MK had also overtaken the radical left Economic Freedom Fighters (EFF), currently the third biggest party in parliament, on 9.5%.
Zuma was forced to quit as president in 2018 after a string of scandals. He has since thrown his weight behind MK – named after the ANC’s armed wing from the apartheid era – but he was barred from standing for a seat in parliament due to a prison sentence.
“MK is the reason why the ANC is getting less than 50%,” Oscar Van Heerden, senior research fellow at the Centre for African Diplomacy and Leadership at the University of Johannesburg, told Reuters.
The ANC has won every national election since a landmark 1994 vote ended white minority rule and brought Mandela to power.
But the last decade has seen the ANC wracked by repeated corruption scandals while South Africans have watched the economy stagnate, unemployment and poverty climb and infrastructure crumble, leading to regular power outages.
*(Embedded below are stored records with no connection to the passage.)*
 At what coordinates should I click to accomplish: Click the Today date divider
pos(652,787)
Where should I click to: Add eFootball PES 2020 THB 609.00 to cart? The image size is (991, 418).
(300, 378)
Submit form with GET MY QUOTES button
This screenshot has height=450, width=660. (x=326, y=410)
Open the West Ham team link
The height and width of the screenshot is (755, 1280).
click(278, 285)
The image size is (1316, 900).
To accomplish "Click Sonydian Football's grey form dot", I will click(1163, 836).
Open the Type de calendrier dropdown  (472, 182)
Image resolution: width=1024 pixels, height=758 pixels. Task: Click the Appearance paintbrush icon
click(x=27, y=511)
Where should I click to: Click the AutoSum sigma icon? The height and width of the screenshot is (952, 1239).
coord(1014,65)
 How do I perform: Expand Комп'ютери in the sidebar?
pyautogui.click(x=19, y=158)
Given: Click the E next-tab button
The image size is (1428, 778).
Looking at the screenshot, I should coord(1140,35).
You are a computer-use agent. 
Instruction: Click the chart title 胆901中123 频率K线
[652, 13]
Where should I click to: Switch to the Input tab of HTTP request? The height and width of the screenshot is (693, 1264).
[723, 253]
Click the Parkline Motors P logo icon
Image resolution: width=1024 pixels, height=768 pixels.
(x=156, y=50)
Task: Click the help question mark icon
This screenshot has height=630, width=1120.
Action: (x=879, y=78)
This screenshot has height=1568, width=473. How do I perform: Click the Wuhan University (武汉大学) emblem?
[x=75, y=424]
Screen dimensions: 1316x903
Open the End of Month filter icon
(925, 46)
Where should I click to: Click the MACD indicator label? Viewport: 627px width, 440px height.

Pollsters and two of the country’s three main broadcasters predicted that the final results would confirm that the ANC had lost its majority.
Mosotho Moepya, the chairperson of the Independent Electoral Commission, warned against reading too much into the early results, however.
“At the moment we are trying to deal with a picture that is half-baked, maybe not even half-baked. It’s still in the oven,” he told a news briefing at the national counting centre.
Under South Africa’s proportional voting system, parties’ shares of the vote determine the number of seats they get in the National Assembly, which then elects the next president.
That could still be the ANC’s leader, incumbent President Cyril Ramaphosa. However, an embarrassing showing at the polls risks fuelling a leadership challenge.
Investors and the business community have voiced concern over the prospect of a coalition with the EFF, which is calling for the seizure of white-owned land and the nationalisation of mines and banks, or with Zuma’s MK.
The ANC shares some policy stances with the EFF and MK. Both Zuma and EFF leader Julius Malema are former ANC members who fell out with its leadership.
Though the DA has vowed to oust the ruling party, its leader John Steenhuisen has not ruled out a partnership to block what he has called a “doomsday coalition” with the ANC bringing the EFF or MK into government.
“That would spook investors. It would tank the economy. It would be a disaster for South Africa,” Helen Zille, chairperson of the DA’s federal council, told Reuters.